One aspect (only one) of the above quote comes in those discussions of "the real meaning of Christmas (or Easter, Passover.)" Chocolate eggs and Jesus risen sang one little child, quite appropriately. Only when this is challenged does dogma start to be defined. "Well, Johnny, the chocolate eggs aren't strictly necessary and might even be a distraction. It's the Jesus risen part that's important." Once the distinction has been made we see that we could have Easter without chocolate eggs, but we couldn't have it without Jesus risen. We might not have apprehended that before. As things are taken away we see the core more clearly. The challenge has defined the doctrine. I wrote at greater length and I hope more poetically fifteen years ago in Festival Worship. Food and music are mentioned prominently.

We see that while we have gained something in terms of clarity in our religion, we have lost a great deal of fun and involvement when we separate out the (usually pagan) bits. The secular members of a post-religious society may want to keep the foods, the music, and the decorations and thus create new "real meanings" of Christmas or Passover.  It's about family. It's about heritage. It's about Peace - meaning either pretty quietness or a political version of the term, not a biblical one. It's about giving. It's about poverty and refugees. These dogmas define a new and different religion because the tree ornaments can't do that. They define nothing, only celebrate it.

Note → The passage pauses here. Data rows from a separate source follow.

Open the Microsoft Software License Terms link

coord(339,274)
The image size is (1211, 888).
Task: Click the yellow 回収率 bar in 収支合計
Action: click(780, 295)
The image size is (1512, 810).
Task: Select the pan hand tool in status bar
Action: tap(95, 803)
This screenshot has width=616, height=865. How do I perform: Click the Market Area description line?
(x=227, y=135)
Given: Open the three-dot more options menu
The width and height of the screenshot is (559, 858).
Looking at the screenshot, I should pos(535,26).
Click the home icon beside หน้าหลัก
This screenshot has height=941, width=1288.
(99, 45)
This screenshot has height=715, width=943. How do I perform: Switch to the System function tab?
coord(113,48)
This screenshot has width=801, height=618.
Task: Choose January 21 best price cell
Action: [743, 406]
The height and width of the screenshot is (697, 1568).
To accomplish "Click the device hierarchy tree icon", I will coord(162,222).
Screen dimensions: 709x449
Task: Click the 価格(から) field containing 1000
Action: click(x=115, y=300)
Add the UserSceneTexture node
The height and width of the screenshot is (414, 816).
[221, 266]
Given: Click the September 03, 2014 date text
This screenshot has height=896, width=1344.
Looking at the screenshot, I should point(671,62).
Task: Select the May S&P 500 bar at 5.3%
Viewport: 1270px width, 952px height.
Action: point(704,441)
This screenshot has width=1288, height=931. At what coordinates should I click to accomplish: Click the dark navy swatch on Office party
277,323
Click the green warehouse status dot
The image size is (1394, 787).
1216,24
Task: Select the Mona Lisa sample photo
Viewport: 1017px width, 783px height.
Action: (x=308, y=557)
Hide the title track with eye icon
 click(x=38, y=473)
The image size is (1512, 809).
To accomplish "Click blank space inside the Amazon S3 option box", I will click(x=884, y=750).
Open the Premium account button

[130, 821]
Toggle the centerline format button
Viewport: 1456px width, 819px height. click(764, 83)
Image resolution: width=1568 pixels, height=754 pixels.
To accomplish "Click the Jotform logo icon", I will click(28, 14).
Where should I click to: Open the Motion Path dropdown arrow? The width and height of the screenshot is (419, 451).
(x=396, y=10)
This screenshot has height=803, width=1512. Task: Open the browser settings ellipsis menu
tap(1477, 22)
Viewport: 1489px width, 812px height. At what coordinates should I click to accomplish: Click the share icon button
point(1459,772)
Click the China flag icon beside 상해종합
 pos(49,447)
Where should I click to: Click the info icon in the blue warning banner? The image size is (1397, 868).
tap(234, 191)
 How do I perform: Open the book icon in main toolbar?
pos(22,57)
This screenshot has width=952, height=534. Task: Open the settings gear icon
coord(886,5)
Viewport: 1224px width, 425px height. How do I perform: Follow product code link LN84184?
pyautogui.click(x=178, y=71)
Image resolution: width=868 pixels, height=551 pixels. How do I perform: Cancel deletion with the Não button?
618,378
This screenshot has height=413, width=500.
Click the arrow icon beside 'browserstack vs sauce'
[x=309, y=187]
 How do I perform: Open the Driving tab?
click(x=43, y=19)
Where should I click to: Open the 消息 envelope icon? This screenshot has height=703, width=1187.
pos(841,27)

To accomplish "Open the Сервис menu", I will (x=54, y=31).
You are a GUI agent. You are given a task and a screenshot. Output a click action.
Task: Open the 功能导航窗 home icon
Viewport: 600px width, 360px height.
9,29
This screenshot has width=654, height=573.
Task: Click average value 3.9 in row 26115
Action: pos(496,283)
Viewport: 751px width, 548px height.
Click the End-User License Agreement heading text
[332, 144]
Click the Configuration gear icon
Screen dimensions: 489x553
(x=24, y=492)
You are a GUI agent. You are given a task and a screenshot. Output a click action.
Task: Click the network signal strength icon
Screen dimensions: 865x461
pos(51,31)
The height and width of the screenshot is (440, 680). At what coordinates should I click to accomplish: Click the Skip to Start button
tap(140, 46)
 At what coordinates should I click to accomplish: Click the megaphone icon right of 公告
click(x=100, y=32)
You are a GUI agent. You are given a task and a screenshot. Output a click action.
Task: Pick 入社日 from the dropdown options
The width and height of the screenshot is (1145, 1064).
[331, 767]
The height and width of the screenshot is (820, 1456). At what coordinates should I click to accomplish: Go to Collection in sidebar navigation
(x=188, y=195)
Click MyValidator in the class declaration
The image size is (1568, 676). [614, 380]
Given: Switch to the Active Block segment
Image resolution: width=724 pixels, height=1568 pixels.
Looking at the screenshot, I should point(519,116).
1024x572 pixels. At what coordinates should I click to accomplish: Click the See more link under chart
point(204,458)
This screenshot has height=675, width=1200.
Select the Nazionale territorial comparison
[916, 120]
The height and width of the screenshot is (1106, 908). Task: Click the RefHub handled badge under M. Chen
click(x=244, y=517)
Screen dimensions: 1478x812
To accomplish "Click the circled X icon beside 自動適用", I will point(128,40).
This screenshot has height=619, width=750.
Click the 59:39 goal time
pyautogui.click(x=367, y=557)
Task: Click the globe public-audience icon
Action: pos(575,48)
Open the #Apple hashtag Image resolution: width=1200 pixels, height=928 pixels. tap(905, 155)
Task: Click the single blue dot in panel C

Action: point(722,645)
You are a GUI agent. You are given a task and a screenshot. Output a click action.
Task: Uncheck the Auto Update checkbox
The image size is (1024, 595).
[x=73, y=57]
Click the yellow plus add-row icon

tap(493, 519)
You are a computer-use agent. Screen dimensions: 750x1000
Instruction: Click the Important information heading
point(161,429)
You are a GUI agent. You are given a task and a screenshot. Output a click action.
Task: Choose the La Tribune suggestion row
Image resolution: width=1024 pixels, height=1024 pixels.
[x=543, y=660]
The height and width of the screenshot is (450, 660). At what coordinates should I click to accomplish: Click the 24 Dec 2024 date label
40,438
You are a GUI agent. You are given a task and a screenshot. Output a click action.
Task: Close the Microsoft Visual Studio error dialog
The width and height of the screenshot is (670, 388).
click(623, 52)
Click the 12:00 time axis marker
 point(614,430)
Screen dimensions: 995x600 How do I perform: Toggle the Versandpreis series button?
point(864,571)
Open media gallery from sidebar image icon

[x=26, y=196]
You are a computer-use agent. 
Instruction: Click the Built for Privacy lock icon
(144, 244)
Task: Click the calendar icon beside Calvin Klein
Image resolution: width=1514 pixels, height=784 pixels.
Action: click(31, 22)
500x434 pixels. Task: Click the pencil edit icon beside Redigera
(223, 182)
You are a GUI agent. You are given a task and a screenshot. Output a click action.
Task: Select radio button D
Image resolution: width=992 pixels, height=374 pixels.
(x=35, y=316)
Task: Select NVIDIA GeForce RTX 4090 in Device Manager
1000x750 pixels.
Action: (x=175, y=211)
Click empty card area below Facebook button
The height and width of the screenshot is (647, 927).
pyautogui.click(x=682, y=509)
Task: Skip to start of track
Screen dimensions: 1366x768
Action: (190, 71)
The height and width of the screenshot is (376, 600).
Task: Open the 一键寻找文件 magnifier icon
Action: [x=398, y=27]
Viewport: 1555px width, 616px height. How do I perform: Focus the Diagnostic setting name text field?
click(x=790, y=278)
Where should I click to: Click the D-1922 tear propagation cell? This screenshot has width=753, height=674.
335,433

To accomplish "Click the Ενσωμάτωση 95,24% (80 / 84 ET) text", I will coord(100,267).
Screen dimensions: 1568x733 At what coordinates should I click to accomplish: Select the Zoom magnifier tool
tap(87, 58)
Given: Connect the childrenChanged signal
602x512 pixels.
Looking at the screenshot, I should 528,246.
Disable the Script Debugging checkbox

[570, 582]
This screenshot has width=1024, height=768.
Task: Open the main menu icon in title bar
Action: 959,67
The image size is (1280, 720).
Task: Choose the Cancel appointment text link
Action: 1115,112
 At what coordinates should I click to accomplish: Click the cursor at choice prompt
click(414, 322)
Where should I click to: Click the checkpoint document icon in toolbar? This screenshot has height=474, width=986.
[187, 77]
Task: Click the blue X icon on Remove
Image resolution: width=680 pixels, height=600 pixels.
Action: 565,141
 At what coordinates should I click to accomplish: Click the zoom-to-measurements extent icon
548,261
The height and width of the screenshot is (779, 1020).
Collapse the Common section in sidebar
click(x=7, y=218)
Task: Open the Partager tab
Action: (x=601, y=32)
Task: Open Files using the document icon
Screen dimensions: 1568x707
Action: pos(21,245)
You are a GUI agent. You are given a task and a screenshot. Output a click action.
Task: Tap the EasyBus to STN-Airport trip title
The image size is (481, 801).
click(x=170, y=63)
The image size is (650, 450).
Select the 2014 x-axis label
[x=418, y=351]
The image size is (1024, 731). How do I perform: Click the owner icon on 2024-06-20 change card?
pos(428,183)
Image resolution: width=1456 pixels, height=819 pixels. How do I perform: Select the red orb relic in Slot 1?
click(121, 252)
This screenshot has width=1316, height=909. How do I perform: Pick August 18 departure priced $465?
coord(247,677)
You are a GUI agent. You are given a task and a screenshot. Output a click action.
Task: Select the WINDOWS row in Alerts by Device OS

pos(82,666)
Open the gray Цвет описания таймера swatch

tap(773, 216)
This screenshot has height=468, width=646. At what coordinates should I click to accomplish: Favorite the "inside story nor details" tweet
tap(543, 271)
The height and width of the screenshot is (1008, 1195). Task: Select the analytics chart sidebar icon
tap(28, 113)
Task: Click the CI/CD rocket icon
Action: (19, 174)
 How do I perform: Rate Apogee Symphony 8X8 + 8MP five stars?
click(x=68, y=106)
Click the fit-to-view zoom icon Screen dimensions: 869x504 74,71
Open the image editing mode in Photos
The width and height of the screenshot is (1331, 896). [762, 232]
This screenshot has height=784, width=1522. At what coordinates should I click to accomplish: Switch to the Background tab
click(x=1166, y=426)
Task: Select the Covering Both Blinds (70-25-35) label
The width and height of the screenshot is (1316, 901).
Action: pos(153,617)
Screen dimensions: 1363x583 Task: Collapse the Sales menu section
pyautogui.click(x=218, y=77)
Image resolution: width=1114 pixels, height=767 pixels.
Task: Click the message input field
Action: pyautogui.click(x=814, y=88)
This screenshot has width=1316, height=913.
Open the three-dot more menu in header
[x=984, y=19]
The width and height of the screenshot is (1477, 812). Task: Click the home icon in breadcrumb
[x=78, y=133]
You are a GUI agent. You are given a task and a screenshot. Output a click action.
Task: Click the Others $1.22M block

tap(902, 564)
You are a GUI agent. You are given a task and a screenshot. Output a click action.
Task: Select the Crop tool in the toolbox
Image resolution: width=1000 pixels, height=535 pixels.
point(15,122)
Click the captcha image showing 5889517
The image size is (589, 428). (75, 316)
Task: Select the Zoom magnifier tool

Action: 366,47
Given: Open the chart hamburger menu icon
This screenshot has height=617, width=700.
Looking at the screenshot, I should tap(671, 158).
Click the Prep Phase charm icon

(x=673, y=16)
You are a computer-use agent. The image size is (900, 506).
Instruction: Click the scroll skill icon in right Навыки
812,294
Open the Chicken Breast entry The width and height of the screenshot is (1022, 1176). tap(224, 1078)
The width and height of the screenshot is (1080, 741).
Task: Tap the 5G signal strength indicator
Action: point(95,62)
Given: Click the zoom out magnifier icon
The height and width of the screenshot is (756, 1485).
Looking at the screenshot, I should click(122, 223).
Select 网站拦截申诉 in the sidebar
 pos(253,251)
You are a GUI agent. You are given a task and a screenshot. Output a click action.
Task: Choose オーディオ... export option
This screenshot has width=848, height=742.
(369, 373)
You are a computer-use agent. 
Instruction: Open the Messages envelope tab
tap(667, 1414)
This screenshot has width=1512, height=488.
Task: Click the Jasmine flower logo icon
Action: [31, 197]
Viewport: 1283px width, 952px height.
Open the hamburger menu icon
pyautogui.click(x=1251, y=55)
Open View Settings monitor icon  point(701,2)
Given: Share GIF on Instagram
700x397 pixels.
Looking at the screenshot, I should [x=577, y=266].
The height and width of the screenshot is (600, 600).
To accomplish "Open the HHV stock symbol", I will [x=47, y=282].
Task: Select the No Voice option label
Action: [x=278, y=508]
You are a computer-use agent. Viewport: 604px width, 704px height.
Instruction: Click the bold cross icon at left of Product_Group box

I don't say the new religions are entirely unrelated to the old one. They are usually clearly descended from it, taking one of the many doctrinal bits and making it central. That is where the clarity of dogma comes in.  We wouldn't see - indeed we largely haven't seen - that a new religion has emerged if we focused only on the cookies and Santa songs. Memorial Day was about those who had died in battle, now it is about all who have died. Fourth of July and Veterans Day now join it in Generic Patriotic Day with Military Emphasis I-III. The celebrations alone cannot hold the holiday together, dogma is necessary or it erodes. 

Yet put simply, dogma isn't as much fun, at least at first. We can't just enjoy the holiday anymore, we have to believe in it now that unbelief has become a possibility. Failing that, we have to find a new belief, a new dogma to attach to the celebration.